What is being asked:
Write the entries again exactly, with no line missing.

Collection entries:
········
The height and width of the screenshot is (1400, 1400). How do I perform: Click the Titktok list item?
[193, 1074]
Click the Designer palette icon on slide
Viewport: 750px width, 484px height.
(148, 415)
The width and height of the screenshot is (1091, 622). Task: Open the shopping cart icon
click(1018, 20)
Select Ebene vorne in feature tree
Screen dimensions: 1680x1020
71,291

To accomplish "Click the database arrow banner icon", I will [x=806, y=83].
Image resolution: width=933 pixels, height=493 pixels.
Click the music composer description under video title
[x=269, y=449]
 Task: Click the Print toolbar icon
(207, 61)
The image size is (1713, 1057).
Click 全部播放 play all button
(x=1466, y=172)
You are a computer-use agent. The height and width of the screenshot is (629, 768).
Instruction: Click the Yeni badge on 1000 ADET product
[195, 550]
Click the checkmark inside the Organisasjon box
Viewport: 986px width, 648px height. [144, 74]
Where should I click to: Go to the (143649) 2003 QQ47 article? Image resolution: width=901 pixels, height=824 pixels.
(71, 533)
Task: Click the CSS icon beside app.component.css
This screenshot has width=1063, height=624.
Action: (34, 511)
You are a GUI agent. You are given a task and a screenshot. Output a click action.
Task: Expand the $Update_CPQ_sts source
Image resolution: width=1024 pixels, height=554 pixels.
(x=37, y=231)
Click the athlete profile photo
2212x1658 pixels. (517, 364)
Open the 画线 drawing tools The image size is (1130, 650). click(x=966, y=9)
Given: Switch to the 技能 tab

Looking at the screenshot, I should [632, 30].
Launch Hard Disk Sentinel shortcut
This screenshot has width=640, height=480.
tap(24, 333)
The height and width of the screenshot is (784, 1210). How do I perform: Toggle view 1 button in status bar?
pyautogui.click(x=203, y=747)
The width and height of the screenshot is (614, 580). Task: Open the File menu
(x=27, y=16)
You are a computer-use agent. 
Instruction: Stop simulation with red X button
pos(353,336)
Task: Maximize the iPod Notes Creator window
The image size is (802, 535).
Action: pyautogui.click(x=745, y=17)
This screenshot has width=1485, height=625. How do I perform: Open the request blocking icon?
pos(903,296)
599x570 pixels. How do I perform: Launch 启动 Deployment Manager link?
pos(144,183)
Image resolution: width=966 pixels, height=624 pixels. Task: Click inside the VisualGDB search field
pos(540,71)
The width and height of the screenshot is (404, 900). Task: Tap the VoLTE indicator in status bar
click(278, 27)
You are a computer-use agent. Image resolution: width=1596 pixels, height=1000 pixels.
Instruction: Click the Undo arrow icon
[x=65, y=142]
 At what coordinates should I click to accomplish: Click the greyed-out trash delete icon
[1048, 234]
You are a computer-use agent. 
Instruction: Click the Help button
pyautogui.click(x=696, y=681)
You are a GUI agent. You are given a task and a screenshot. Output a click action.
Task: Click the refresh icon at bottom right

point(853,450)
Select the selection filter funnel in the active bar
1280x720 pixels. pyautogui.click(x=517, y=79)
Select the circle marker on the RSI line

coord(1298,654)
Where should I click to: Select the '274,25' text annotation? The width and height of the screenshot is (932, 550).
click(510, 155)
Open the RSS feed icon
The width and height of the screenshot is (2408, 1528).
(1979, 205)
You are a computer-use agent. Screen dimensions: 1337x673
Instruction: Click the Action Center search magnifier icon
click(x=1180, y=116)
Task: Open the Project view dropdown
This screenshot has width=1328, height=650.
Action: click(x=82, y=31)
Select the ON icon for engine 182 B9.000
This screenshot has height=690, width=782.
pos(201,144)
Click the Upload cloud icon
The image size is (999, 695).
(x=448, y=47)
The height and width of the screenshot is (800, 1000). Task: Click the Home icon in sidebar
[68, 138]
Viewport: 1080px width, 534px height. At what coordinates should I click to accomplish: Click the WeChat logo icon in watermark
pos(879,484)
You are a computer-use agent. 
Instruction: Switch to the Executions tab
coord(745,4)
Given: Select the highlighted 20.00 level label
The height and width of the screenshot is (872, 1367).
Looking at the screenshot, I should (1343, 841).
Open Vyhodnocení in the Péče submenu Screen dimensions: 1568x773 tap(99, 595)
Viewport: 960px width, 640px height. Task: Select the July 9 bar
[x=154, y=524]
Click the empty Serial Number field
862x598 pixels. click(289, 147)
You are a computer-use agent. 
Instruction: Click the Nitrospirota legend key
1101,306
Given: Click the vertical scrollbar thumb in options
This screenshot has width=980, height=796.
········
Task answer:
The height and width of the screenshot is (1400, 1400). How do I perform: Click the Titktok list item?
[193, 1074]
Click the Designer palette icon on slide
Viewport: 750px width, 484px height.
(148, 415)
The width and height of the screenshot is (1091, 622). Task: Open the shopping cart icon
click(1018, 20)
Select Ebene vorne in feature tree
Screen dimensions: 1680x1020
71,291

To accomplish "Click the database arrow banner icon", I will [x=806, y=83].
Image resolution: width=933 pixels, height=493 pixels.
Click the music composer description under video title
[x=269, y=449]
 Task: Click the Print toolbar icon
(207, 61)
The image size is (1713, 1057).
Click 全部播放 play all button
(x=1466, y=172)
You are a computer-use agent. The height and width of the screenshot is (629, 768).
Instruction: Click the Yeni badge on 1000 ADET product
[195, 550]
Click the checkmark inside the Organisasjon box
Viewport: 986px width, 648px height. [144, 74]
Where should I click to: Go to the (143649) 2003 QQ47 article? Image resolution: width=901 pixels, height=824 pixels.
(71, 533)
Task: Click the CSS icon beside app.component.css
This screenshot has width=1063, height=624.
Action: (34, 511)
You are a GUI agent. You are given a task and a screenshot. Output a click action.
Task: Expand the $Update_CPQ_sts source
Image resolution: width=1024 pixels, height=554 pixels.
(x=37, y=231)
Click the athlete profile photo
2212x1658 pixels. (517, 364)
Open the 画线 drawing tools The image size is (1130, 650). click(x=966, y=9)
Given: Switch to the 技能 tab

Looking at the screenshot, I should [632, 30].
Launch Hard Disk Sentinel shortcut
This screenshot has width=640, height=480.
tap(24, 333)
The height and width of the screenshot is (784, 1210). How do I perform: Toggle view 1 button in status bar?
pyautogui.click(x=203, y=747)
The width and height of the screenshot is (614, 580). Task: Open the File menu
(x=27, y=16)
You are a computer-use agent. 
Instruction: Stop simulation with red X button
pos(353,336)
Task: Maximize the iPod Notes Creator window
The image size is (802, 535).
Action: pyautogui.click(x=745, y=17)
This screenshot has width=1485, height=625. How do I perform: Open the request blocking icon?
pos(903,296)
599x570 pixels. How do I perform: Launch 启动 Deployment Manager link?
pos(144,183)
Image resolution: width=966 pixels, height=624 pixels. Task: Click inside the VisualGDB search field
pos(540,71)
The width and height of the screenshot is (404, 900). Task: Tap the VoLTE indicator in status bar
click(278, 27)
You are a computer-use agent. Image resolution: width=1596 pixels, height=1000 pixels.
Instruction: Click the Undo arrow icon
[x=65, y=142]
 At what coordinates should I click to accomplish: Click the greyed-out trash delete icon
[1048, 234]
You are a computer-use agent. 
Instruction: Click the Help button
pyautogui.click(x=696, y=681)
You are a GUI agent. You are given a task and a screenshot. Output a click action.
Task: Click the refresh icon at bottom right

point(853,450)
Select the selection filter funnel in the active bar
1280x720 pixels. pyautogui.click(x=517, y=79)
Select the circle marker on the RSI line

coord(1298,654)
Where should I click to: Select the '274,25' text annotation? The width and height of the screenshot is (932, 550).
click(510, 155)
Open the RSS feed icon
The width and height of the screenshot is (2408, 1528).
(1979, 205)
You are a computer-use agent. Screen dimensions: 1337x673
Instruction: Click the Action Center search magnifier icon
click(x=1180, y=116)
Task: Open the Project view dropdown
This screenshot has width=1328, height=650.
Action: click(x=82, y=31)
Select the ON icon for engine 182 B9.000
This screenshot has height=690, width=782.
pos(201,144)
Click the Upload cloud icon
The image size is (999, 695).
(x=448, y=47)
The height and width of the screenshot is (800, 1000). Task: Click the Home icon in sidebar
[68, 138]
Viewport: 1080px width, 534px height. At what coordinates should I click to accomplish: Click the WeChat logo icon in watermark
pos(879,484)
You are a computer-use agent. 
Instruction: Switch to the Executions tab
coord(745,4)
Given: Select the highlighted 20.00 level label
The height and width of the screenshot is (872, 1367).
Looking at the screenshot, I should (1343, 841).
Open Vyhodnocení in the Péče submenu Screen dimensions: 1568x773 tap(99, 595)
Viewport: 960px width, 640px height. Task: Select the July 9 bar
[x=154, y=524]
Click the empty Serial Number field
862x598 pixels. click(289, 147)
You are a computer-use agent. 
Instruction: Click the Nitrospirota legend key
1101,306
Given: Click the vertical scrollbar thumb in options
This screenshot has width=980, height=796.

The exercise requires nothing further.